__Objetivo del ejercicio__
Explique, en una a tres oraciones y según el fragmento sobre la violencia institucional, por qué las víctimas no suelen identificar los momentos de agresión, abuso y discriminación.

__Fragmento__
···

El 8 de mayo de 1987, en la conocida “Masacre de Ingeniero Budge”, fueron asesinados los jóvenes Oscar Aredes, Agustín Olivera y Roberto Argarañaz por efectivos policiales. Fue uno de los primeros casos de gatillo fácil que generó movilización y organización barrial ante la impunidad policial y judicial, recuperando así trayectorias de los organismos de derechos humanos históricos como Madres y Abuelas de Plaza de Mayo.
En memoria de la masacre de Budge, y de los cientos de jóvenes asesinados por fuerzas policiales, el 8 de mayo fue declarado “Día Nacional de la Lucha Contra la Violencia Institucional” (Ley 26.811). En correlato con esta norma, el Consejo Federal de Educación del Ministerio de Educación de la Nación acordó, en la Resolución 189/12, que el 8 de mayo se incluya en los calendarios escolares de cada jurisdicción, disponiendo que en los “establecimientos educativos se realicen acciones pertinentes para consolidar la concepción democrática de la seguridad respetando la plena vigencia de los derechos humanos, la sujeción irrenunciable de las fuerzas de seguridad al poder político y la protección de los derechos de los grupos más vulnerables de la sociedad”.
Una primera definición de la Secretaria de Derechos Humanos sirve para delimitar aquellas formas más graves que puede adoptar el accionar de los funcionarios públicos: “prácticas estructurales de violación de derechos, desarrolladas (por acción u omisión) por funcionarios pertenecientes a fuerzas de seguridad, fuerzas armadas, servicios penitenciarios y efectores de salud, así como también operadores judiciales, en contextos de restricción de autonomía y/o libertad”.
Cuando hablamos de violencia institucional vemos su forma más reconocida en las prácticas ejercidas por las fuerzas de seguridad que abusan, violentan, y se realizan de manera discriminatoria. Pero la definición de violencia institucional, no es sólo la policial y la penitenciaria sino que responde a una suerte de circuito de violencia. La violencia hospitalaria, administrativa y judicial tienen en común que el maltrato de los agentes públicos está dirigido a los mismos actores: los jóvenes, los sectores más vulnerables de la sociedad, las mujeres, los miembros del colectivo LGBTYQ, las trabajadoras sexuales, entre otros.
La violencia puede ser física o psicológica. No son hechos aislados, no son errores ni excesos. Son prácticas que se repiten y terminan siendo parte del quehacer informal de la institución. Esto genera recurrentemente que las víctimas no suelen identificar los momentos de agresión, abuso y discriminación. Por el contrario, llegan a verlos como hechos “normales”, como parte de la vida cotidiana.
Estos momentos son fundamentales para que se defiendan profundamente los derechos conquistados por todos los ciudadanos y se trabaje en romper los procesos de estigmatización social que crean las condiciones para que las fuerzas de seguridad, y las instituciones estatales en general, se ensañen con determinados actores.
La violencia institucional es una de las asignaturas pendientes de una democracia que se sigue construyendo y consolidando día a día en nuestro país. Hoy es nuevamente un tema que está tomando vigencia y estado público.

···

__Sección de datos__

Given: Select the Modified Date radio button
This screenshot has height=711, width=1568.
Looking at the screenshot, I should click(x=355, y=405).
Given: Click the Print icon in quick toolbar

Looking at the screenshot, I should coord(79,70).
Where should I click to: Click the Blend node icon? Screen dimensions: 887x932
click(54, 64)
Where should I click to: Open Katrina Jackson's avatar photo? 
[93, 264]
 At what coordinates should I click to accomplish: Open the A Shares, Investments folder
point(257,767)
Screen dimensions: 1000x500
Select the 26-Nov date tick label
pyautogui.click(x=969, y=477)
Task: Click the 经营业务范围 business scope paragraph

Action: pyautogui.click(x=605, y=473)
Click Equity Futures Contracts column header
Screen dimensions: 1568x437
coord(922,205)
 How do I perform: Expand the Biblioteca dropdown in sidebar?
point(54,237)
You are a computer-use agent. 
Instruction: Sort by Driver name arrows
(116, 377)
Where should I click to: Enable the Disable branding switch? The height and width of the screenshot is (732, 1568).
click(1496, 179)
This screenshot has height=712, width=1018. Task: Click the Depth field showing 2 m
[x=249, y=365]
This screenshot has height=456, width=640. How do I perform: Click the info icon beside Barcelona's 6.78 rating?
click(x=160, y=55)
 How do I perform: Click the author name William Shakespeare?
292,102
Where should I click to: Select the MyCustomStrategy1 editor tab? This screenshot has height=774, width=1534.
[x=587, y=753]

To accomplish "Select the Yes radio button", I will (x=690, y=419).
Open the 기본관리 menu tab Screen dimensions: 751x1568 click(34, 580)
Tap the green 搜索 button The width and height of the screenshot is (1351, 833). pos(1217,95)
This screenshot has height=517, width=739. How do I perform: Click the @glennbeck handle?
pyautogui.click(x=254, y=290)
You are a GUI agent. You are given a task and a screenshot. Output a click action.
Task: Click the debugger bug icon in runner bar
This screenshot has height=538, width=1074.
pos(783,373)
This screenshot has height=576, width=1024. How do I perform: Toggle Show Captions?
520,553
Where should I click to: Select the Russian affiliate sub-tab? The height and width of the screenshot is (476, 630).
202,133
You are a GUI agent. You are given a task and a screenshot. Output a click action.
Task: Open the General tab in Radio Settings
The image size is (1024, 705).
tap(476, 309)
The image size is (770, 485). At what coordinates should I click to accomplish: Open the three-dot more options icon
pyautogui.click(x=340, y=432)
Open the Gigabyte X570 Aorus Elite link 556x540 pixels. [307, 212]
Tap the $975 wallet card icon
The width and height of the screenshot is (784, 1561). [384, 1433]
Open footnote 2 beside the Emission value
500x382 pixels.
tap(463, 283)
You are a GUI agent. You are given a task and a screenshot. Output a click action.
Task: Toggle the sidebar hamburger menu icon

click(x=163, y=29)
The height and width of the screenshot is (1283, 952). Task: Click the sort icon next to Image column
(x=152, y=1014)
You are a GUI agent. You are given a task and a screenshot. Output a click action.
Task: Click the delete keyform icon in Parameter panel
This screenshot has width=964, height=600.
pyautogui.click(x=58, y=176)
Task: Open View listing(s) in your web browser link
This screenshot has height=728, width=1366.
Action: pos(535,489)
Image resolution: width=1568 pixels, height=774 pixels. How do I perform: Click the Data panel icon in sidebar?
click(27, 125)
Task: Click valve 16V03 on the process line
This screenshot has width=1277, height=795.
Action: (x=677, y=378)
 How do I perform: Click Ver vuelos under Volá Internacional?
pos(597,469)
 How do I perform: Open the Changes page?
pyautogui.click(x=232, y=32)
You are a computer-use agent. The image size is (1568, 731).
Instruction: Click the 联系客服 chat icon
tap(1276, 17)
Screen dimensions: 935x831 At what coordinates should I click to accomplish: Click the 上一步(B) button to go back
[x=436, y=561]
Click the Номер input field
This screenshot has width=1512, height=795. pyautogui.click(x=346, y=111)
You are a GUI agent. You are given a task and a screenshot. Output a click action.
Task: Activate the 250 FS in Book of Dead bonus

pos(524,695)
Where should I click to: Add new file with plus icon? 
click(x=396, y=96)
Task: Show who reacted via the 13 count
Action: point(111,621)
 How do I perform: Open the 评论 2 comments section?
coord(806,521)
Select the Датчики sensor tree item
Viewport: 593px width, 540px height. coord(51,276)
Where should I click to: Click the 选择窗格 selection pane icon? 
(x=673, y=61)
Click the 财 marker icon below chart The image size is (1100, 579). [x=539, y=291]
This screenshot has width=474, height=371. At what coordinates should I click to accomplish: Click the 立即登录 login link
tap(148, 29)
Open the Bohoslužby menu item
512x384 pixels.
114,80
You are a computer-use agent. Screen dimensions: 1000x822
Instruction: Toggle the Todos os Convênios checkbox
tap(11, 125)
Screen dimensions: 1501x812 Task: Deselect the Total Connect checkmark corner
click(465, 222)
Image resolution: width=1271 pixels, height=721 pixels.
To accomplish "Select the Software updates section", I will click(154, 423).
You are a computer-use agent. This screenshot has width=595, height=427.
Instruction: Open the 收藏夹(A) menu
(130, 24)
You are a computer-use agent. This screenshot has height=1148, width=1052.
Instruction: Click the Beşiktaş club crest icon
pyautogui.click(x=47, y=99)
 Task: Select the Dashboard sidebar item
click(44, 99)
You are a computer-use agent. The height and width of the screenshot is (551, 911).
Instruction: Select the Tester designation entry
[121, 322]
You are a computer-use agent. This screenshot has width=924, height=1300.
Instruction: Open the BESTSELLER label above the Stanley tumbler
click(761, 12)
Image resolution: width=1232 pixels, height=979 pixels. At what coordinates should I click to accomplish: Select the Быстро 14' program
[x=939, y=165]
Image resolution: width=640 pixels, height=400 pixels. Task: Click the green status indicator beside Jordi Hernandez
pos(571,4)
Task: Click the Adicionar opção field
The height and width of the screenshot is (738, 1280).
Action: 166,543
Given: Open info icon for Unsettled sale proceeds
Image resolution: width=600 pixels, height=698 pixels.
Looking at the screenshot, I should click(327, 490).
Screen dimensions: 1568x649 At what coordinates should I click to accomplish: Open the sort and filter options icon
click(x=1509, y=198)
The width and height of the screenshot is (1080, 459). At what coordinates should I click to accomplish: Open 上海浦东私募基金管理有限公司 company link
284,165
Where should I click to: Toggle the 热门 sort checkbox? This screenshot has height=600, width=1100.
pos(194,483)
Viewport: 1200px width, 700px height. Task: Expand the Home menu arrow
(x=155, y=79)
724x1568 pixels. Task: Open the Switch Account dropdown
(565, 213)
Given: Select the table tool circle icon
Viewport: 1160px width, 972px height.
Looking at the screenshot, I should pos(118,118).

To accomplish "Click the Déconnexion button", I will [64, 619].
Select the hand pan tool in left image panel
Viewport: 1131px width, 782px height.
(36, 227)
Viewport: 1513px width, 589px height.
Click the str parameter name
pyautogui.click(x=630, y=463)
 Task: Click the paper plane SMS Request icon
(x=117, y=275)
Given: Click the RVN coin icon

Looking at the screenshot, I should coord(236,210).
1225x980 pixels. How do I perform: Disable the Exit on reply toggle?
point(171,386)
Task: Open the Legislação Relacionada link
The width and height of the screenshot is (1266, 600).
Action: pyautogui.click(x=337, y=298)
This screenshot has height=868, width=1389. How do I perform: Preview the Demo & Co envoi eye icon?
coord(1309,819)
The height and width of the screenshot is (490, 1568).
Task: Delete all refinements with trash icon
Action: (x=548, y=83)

···

__Solución propuesta__
La violencia institucional no consiste en hechos aislados, errores ni excesos. Son prácticas que se repiten y terminan siendo parte del quehacer informal de la institución. Por eso las víctimas llegan a ver esas agresiones como hechos “normales”, como parte de la vida cotidiana.